Quanto è nata la Consulta, nel 1995, riuniva cinque fondazioni antiusura, ora sono trentadue, almeno una in ogni Regione. In questi 25 anni sono state vicine con competenza e anche con strumenti efficaci alle famiglie in situazioni veramente compromesse e, allo stesso tempo, hanno avuto il merito di tenere accesi i riflettori su un fenomeno che tutti hanno interesse a nascondere. Ci sono dei meccanismi che rendono difficile la risalita e il riconquistare una dignità finanziaria ed economica una volta perduta perché si è segnalati come cattivi pagatori o perché è fallita l’impresa: si entra in una grande vergogna e i suicidi sono campanelli di allarme che fanno emergere questo fiume carsico che è nascosto sotto terra. Le fondazioni antiusura hanno il compito di segnalare che si può contrastare questa situazione anche pesante di sovraindebitamento e che non bisogna assolutamente fidarsi di coloro che offrono denaro facile, come la criminalità organizzata. Le fondazioni antiusura non lasciano sola la persona e consentono degli interventi risolutivi con dei prestiti che poi verranno restituiti a dei tassi bassi. La persona è accompagnata nel tempo a non sbagliare più i propri investimenti e le proprie spese.
C’è anche un aspetto educativo?
Le fondazioni fanno una rilettura di tutta la storia finanziaria di una persona per capire come ha fatto ad arrivare a quel punto e introdurre nuovi comportamenti. Una delle caratteristiche delle fondazioni antiusura è la convinzione che
non è solo una questione economica ma essenzialmente una questione culturale,
come vediamo la nostra vita, a cosa l’affidiamo: al consumo fine a se stesso o per apparire. Tutto questo va un po’ educato e ridimensionato, facendo capire che le risorse di denaro vanno spese per i progetti seri, di lungo periodo, di investimento, lo studio dei figli, una casa adeguata, entrando anche in una logica di risparmio per poi saper affrontare le spese future. C’è un affiancamento all’uso del denaro e a un indebitarsi responsabile, cioè capace di prevedere cosa compromette del proprio reddito nel tempo e in qualche modo ridisegnare gli impegni in base alle priorità e ai valori a cui una persona affida la propria vita.
Uno degli impegni della Consulta è il contrasto all’azzardo…

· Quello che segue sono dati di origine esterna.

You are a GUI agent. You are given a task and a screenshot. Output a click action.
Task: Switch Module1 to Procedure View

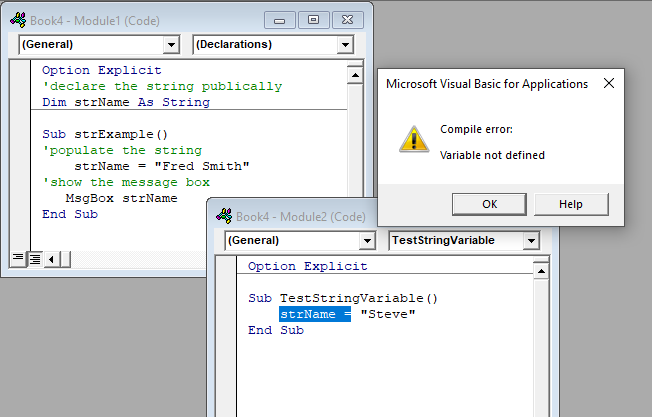(17, 259)
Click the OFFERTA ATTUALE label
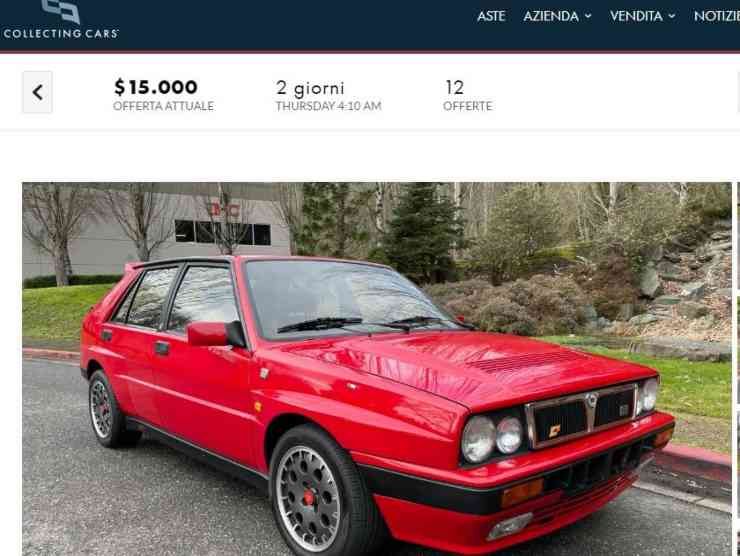 click(163, 106)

La Consulta ha intercettato questo tema proprio perché si è resa conto che molte persone si indebitavano a causa del gioco oppure affidavano al gioco la soluzione dei propri guai. Torniamo anche qui al discorso dell’educazione: su quale roccia vuoi fondare la tua vita che non può essere l’alea. Quindi, è un tema culturale, prima che economico. Ovviamente ci sono delle responsabilità politiche: lo Stato, da una parte, promuove il gioco e, dall’altra, insieme a noi cerca di contrastare gli effetti perversi e patologici dell’azzardo. Il Covid e il lockdown hanno avuto prima un effetto di remissione del sintomo, ma quando è finita la chiusura c’è stato un rimbalzo, mostrando che non si risolve il problema solo impedendo o vietando, ma c’è tutta un’azione educativa nei confronti delle persone, che devono dare il giusto spazio agli affetti, al lavoro, ai progetti, alla responsabilità verso gli altri.
Mons. Russo ha incoraggiato una maggiore collaborazione tra Caritas e fondazioni…
Molte fondazioni sono già legate alle Caritas, nel senso che sono state promosse dalle diocesi e dalle Caritas diocesane come strumento competente per affrontare questo tipo di processo di impoverimento; altre fondazioni sono nate per altre vie e occorre rilanciare questa collaborazione. L’integrazione dell’approccio e la collaborazione tra le due realtà è fondamentale. Più sono gli strumenti che ruotano attorno alla persona, quelli di Caritas e delle fondazioni, meglio la si può aiutare in modo mirato.
Qual è la maggiore sfida attuale per la Consulta?
Mettere in condizione tutte le fondazioni, che sono le vere protagoniste a livello territoriale, di svolgere la propria mission. Ci sono tanti aspetti che possono essere migliorati, magari anche trasferendo tra una fondazione e l’altra le migliori prassi e le migliori soluzioni che ciascuno ha trovato. La sfida è quella di sempre: non lasciare solo nessuno, soprattutto oggi, anche in vista di un probabile peggioramento delle condizioni sia delle imprese sia delle famiglie.